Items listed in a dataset
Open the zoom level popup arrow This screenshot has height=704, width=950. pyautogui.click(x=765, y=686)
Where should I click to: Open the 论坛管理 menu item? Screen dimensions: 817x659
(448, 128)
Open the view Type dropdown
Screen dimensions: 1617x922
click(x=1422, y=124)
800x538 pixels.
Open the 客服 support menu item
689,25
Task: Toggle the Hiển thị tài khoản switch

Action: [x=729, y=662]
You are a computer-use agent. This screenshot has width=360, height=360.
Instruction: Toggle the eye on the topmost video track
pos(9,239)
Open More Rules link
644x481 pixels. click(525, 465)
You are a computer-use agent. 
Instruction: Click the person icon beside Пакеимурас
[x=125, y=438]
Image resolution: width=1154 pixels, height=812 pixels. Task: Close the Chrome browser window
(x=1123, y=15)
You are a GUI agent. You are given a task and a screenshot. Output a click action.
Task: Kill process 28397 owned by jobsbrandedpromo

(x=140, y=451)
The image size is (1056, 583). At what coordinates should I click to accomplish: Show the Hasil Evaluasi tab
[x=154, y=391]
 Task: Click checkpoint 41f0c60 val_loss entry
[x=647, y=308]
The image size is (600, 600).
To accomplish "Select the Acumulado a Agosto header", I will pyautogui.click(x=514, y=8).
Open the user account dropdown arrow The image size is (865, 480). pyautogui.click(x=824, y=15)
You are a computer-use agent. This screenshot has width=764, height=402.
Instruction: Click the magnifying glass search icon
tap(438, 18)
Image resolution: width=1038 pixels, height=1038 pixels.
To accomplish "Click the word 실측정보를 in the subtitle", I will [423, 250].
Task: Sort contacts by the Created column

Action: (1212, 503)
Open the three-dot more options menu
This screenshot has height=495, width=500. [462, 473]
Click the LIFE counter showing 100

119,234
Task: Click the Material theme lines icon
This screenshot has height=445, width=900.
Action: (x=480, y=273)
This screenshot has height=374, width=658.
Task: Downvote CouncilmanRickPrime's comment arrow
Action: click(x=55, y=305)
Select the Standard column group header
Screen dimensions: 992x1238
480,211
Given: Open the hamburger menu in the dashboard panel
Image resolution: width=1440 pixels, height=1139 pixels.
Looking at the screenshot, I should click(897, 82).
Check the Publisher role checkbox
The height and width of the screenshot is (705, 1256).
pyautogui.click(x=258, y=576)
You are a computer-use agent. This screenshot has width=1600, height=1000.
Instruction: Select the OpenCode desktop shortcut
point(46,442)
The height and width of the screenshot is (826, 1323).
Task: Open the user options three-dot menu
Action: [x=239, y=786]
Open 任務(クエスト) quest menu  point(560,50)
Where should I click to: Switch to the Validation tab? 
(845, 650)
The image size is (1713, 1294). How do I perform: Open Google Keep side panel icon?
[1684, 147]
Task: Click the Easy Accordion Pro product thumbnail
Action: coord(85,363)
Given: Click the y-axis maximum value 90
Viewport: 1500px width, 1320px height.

» What you will do: Your answer must hold the line containing "Task: Sort contacts by the Created column" and all lines after it in the entries above, exactly, and nothing else.

» Task solution:
Task: Sort contacts by the Created column

Action: (1212, 503)
Open the three-dot more options menu
This screenshot has height=495, width=500. [462, 473]
Click the LIFE counter showing 100

119,234
Task: Click the Material theme lines icon
This screenshot has height=445, width=900.
Action: (x=480, y=273)
This screenshot has height=374, width=658.
Task: Downvote CouncilmanRickPrime's comment arrow
Action: click(x=55, y=305)
Select the Standard column group header
Screen dimensions: 992x1238
480,211
Given: Open the hamburger menu in the dashboard panel
Image resolution: width=1440 pixels, height=1139 pixels.
Looking at the screenshot, I should click(897, 82).
Check the Publisher role checkbox
The height and width of the screenshot is (705, 1256).
pyautogui.click(x=258, y=576)
You are a computer-use agent. This screenshot has width=1600, height=1000.
Instruction: Select the OpenCode desktop shortcut
point(46,442)
The height and width of the screenshot is (826, 1323).
Task: Open the user options three-dot menu
Action: [x=239, y=786]
Open 任務(クエスト) quest menu  point(560,50)
Where should I click to: Switch to the Validation tab? 
(845, 650)
The image size is (1713, 1294). How do I perform: Open Google Keep side panel icon?
[1684, 147]
Task: Click the Easy Accordion Pro product thumbnail
Action: coord(85,363)
Given: Click the y-axis maximum value 90
Viewport: 1500px width, 1320px height.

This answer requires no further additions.